Monday, August 22, 2011

III.i. Briefings - Fodor (2007)

The conspirators are in a dark space, made stranger by often abstract angles, watching Hamlet practice his fencing from behind a two-way mirror. There is much to learn about the characters as Fodor imagines them here. The camera follows glances from Polonia's chest to Claudius' eyes, for example, and the two characters are sometimes standing next to each other, sometimes have Gertrude between them. Continuity mistake? The effect is to make the Queen's relevance intermittent at best. Even Ophelia, naive in the way she gazes at Hamlet, gleefully smiles at the end of the sequence when the Queen notices, powerless, that Polonia and Claudius are holding hands. The Queen knows of her husband's infidelities, but bears them and the scorn and ridicule of the entire house. This is a world with far more palpable corruption, and one gets a sense from these events that the King is not so much do things for Gertrude as he is for Polonia. Polonia's motivation is manipulation for manipulation's sake, or simply to do evil. She drugs her sister to control her, keeps her away from Hamlet, and is now bored with that and tries something else. Hamlet is either the object of a certain vengeance (he and Horatio have humiliated her with the truth of their words - a more distracted, older Polonius would probably not react like that), or a pretext for getting closer to the King. The idea that she is in control here is presented visually by having Rosencrantz & Guildenstern seem to speak to her more than to the King. The King is not in the frame, and Polonia, being closer, becomes the most powerful (largest) figure.

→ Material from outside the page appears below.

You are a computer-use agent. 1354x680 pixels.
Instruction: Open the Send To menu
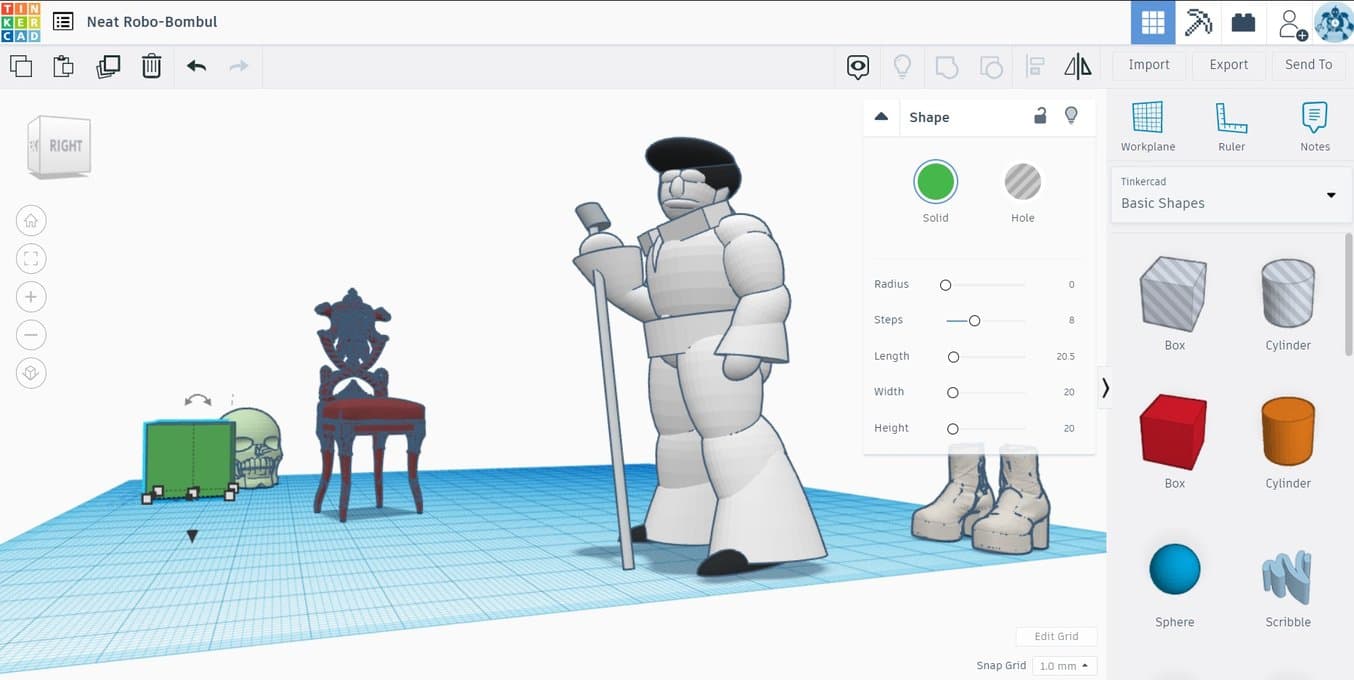pyautogui.click(x=1308, y=65)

R&G are less sycophantic in this version, they just share Polonia's evil bent. In fact, only Gertrude in any way smiles. The others are all cold and calculating. They report their findings while watching Hamlet, as if he were some laboratory animal. "There did seem a kind of joy" is said with the voice of a scientist, observing an intriguing behavior. Polonia entreats the King to "hear and see the matter" in what sounds like a further variable. There is no sincerity in Polonia's voice; she essentially says "Let's see what happens when we humor him." It is an experiment.

Hamlet ends his practice (with an unnamed characters), and tells his sparring partner that he "fights like a girl". This departure from the text has an ironic bent, since Hamlet's adversaries in the play include two women (three in this adaptation), and he is about to have a confrontation (possibly violent) with one of them. He then goes up to the mirror to fix his shirt. Ophelia looks right into his eyes, unseen. She's a manipulator too, though her goal may be different. She is happy to be part of this plan and will not show the doubt and fear other Ophelias have been prone to. As he lies down to rest in the white room, Ophelia leaves the dark one to join him.